When I went in the attic I found two bee hives
One honey comb weighed over 100 pounds

The other was coming up from the bottom of the siding on the outside of the house 
The bees had worked their way up the cell between studs and were flying into the house occasionally through lighting fixtures


----------



## 20vtguy (Sep 15, 2008)

Well its not likely the attic since this is on the lower level and on the second floor they never appear. Can't imagine how they could come from the attic, bypass the second floor completely and end up in the lower level. It is possible the hole could be in the lower level brick or siding but checking the outside walls during the day I have not been able to find any bee activity.

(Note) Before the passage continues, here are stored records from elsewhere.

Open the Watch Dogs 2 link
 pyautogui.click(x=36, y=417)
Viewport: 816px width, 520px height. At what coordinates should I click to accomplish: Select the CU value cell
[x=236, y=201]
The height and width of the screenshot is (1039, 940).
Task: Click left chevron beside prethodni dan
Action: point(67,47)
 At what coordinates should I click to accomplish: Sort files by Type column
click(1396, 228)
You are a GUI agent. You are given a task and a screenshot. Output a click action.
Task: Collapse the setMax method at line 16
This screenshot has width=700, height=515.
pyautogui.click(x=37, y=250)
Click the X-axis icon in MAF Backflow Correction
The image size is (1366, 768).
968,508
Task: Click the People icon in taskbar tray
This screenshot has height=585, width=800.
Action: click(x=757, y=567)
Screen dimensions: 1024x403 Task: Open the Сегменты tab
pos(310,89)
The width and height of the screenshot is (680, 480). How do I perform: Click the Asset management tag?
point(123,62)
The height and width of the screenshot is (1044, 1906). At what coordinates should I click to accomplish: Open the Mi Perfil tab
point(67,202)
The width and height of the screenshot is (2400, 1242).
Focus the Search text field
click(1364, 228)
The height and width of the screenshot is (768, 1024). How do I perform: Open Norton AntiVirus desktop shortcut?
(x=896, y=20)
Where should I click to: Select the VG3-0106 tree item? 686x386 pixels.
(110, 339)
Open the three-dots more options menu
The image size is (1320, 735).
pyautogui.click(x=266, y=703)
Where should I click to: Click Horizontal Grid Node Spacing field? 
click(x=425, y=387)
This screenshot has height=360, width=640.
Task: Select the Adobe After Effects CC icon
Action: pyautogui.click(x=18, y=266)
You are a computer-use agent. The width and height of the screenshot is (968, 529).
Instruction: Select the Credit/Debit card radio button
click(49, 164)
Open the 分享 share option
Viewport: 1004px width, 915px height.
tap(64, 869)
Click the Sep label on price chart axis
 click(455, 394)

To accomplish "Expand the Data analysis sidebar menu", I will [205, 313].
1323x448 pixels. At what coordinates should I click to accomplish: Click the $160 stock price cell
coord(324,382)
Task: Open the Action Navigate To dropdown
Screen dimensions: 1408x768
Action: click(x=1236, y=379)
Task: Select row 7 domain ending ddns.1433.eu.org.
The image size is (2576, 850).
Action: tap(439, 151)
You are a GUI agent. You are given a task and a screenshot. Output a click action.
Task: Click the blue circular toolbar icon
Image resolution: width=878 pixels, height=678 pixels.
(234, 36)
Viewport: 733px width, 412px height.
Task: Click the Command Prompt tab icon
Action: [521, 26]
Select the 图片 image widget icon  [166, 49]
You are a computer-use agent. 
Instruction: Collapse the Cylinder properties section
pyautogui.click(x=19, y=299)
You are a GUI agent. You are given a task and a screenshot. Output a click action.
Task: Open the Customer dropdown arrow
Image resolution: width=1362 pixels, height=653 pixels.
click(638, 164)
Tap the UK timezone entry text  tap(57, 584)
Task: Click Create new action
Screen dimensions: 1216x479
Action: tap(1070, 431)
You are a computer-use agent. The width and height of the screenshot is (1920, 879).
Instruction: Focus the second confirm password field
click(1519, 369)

I would expect to see bee traffic in and out somewhere. And once they are inside by the time I see them they have already taken refuge on the window. That is the only place they go once they appear. I guess I'll just have to hope I can catch them in flight to the window. Then maybe I can pinpoint the direction of their flight which would hopefully help determine more closely where I should be looking.


----------



## ocoee (May 31, 2007)

There will be a craw;l space of sorts between the two floors
Instead of going t the attic they could be stopping there

If this is a regularly occurring thing the bees are near by and will be most active in the warmest part of the day

It would be hard to pinpont the exact entry point without a first hand inspection of the home


----------